Recovery means so many things and has so many facets.

In Carol’s case, it was simply the struggle to walk again normally. To gain some semblance of her former functionality.

Would her personality, memory and wonderful sense of humor ever come back?

In more ways than we can ever conceive, it surpasses all understanding after all, new beginnings, exponential growth, surprising endings, even 1000 mile journeys all begin with the first step.

At first glance, very hesitant, hopelessly inept, pathetic. It hurt to watch. You could not help but feel her pain. Walker mandatory not optional. You had to be close to her to see the steely resolve, the determination so strong, yet hidden. Any progress was difficult to observe or ascertain as her brain injury had rendered her neither demonstrative or vocal. Yes, she truly had to and was able to let her walking do the talking.

We’d work together to think of the ways in which we could rebuild the simplest physical capability. The best idea that evolved over time was to walk to the nearby Park to feed apples that she sliced especially for the squirrels. This gave her resolve, expectancy of the next day, and another opportunity to walk and visit “her babies”.

She would dress for each new day and the short, difficult walk to the Park as if it were the most important social event of her lifetime. In reality, it was just another effort at physical therapy, rebuilding strength and restoring resolve. She announced each visit, exuberantly, “Grandma’s here.”

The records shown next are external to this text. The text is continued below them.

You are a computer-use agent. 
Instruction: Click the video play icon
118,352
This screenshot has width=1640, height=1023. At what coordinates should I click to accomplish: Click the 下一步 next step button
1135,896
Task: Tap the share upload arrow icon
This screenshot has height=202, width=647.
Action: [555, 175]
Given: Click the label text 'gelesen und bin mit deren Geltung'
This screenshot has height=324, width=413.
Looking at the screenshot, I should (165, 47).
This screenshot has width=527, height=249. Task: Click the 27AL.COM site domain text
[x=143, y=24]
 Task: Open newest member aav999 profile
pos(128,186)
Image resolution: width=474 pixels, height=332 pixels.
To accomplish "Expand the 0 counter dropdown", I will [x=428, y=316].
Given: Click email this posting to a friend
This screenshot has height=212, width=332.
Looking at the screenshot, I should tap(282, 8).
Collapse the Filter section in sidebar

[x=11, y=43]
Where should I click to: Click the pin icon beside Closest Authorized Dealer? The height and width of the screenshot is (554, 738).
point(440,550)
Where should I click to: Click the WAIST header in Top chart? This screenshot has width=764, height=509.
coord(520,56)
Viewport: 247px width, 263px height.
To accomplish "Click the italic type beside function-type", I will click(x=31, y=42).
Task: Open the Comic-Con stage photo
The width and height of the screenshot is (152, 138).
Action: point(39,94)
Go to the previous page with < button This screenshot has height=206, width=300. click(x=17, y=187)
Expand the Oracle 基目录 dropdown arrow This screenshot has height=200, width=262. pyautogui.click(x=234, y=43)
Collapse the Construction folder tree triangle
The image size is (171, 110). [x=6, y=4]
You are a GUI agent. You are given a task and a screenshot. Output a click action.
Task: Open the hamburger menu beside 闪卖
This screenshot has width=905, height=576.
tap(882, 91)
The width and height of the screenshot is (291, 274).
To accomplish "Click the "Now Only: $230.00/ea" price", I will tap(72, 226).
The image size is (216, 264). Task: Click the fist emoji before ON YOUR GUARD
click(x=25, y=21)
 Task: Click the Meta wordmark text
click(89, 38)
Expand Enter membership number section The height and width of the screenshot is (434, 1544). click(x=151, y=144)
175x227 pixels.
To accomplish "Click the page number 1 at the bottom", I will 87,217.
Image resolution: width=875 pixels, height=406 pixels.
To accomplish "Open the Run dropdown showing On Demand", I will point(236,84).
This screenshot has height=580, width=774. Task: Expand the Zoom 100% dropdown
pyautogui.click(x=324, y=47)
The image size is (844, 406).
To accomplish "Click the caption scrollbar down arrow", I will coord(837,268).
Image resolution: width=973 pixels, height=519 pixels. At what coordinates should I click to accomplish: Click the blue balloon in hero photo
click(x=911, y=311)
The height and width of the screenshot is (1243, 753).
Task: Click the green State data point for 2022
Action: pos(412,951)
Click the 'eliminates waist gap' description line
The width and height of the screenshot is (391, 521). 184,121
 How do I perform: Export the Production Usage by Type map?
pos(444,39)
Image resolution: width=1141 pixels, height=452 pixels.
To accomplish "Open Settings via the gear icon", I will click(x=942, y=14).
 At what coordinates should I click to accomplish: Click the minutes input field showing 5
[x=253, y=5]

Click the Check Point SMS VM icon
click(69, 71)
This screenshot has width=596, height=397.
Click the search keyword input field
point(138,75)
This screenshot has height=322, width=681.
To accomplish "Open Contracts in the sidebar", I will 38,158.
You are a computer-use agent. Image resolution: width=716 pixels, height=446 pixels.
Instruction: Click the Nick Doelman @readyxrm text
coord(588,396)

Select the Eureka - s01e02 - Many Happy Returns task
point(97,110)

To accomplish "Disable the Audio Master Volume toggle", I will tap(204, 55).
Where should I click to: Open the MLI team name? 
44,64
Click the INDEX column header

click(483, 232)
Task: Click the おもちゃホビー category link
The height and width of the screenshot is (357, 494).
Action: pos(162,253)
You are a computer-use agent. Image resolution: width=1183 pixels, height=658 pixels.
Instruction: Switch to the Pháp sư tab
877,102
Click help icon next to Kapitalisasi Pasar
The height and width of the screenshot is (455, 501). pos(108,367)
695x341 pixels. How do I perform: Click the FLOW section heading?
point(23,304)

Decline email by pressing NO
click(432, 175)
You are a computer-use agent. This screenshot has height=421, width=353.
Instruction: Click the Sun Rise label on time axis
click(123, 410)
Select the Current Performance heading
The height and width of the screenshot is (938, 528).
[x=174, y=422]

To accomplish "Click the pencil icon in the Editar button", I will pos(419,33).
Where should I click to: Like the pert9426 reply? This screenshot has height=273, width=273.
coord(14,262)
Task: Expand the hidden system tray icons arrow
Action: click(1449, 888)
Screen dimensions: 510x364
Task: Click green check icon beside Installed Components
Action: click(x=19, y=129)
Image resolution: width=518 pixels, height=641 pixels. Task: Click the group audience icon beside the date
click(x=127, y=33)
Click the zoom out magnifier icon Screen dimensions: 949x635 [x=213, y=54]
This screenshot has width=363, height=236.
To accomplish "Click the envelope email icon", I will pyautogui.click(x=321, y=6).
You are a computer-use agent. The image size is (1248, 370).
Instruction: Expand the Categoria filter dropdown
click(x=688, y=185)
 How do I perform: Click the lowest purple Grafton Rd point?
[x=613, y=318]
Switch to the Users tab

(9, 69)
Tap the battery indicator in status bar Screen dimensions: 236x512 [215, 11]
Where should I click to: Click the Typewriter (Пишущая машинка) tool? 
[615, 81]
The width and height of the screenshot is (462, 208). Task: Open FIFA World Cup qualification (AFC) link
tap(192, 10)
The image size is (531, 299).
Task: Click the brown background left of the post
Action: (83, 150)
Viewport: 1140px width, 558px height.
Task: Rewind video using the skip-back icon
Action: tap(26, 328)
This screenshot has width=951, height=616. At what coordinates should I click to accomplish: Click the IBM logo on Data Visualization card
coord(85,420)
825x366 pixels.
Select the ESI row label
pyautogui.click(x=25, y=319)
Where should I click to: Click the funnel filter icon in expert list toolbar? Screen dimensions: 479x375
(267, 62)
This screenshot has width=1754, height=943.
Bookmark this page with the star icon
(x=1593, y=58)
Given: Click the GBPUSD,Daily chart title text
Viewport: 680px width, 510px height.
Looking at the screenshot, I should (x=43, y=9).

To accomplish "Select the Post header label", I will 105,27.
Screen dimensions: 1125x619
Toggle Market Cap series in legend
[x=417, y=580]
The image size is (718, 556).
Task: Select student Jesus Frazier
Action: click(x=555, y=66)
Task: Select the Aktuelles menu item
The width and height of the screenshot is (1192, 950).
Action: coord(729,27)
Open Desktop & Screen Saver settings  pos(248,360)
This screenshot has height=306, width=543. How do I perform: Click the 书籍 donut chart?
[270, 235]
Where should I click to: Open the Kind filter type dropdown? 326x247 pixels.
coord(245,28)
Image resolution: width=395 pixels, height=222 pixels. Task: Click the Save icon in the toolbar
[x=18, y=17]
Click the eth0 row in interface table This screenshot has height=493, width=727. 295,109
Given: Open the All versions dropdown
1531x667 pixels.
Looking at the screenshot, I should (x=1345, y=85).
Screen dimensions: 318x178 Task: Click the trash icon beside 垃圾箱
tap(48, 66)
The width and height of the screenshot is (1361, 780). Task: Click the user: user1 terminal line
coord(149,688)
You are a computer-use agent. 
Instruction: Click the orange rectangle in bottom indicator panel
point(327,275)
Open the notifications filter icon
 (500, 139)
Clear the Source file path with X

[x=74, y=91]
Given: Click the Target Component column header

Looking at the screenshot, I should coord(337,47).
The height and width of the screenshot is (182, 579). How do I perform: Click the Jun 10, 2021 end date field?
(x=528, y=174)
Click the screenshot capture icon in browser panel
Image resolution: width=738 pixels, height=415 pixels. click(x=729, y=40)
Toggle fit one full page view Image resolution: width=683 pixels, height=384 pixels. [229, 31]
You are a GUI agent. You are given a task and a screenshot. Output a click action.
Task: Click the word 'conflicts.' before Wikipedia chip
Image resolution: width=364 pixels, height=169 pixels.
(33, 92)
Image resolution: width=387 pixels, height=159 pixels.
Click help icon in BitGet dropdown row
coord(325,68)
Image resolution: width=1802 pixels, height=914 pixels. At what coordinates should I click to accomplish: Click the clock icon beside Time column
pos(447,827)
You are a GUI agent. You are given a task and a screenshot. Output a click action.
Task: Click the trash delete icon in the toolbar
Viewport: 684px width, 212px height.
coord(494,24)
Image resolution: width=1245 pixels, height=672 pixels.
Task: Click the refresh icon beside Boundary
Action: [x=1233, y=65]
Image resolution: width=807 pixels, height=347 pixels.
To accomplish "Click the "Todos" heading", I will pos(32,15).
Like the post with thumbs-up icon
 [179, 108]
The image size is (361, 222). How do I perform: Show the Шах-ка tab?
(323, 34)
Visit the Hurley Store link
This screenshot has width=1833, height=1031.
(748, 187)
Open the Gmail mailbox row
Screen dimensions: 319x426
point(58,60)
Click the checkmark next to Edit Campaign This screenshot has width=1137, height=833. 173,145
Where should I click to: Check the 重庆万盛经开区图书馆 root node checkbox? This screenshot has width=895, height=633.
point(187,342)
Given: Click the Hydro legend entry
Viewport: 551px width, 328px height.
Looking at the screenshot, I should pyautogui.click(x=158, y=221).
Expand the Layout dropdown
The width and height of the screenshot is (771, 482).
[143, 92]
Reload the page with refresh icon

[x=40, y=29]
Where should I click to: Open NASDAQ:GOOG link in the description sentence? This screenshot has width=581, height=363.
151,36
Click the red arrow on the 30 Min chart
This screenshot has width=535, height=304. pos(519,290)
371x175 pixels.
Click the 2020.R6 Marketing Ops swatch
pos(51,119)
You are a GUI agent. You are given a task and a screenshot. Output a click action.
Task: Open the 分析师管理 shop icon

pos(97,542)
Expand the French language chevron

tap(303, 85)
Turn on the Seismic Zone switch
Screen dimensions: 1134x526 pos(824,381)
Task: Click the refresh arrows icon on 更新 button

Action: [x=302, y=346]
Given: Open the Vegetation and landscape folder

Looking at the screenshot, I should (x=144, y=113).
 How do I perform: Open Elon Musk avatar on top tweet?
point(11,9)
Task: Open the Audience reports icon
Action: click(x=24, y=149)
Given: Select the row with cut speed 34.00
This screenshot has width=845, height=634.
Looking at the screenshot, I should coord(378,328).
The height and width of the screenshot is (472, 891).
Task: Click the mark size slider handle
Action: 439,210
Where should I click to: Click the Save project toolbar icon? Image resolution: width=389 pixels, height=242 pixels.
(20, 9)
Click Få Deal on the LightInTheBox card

The cacophony of chirping squirrels announced to every nest that another round of juicy gala apples was about to be served.

Then, unexpectedly, she was gone. We had all lost her. I had not been home and I blamed myself. A couple of days after her death, I had the privilege to witness the littlest baby in the family of squirrels come out of her tree unaccompanied, and feed some apple to a big black bird waiting patiently on the ground.

Was it you Carol Lee? I think we both know, don’t we?

John Olander

Congratulations John. Your stories and poetry are always inspiring. Those we love never leave us. Wishing you many happy years on your journey ahead. Thank you for the gift of your friendship and for always living life wholeheartedly.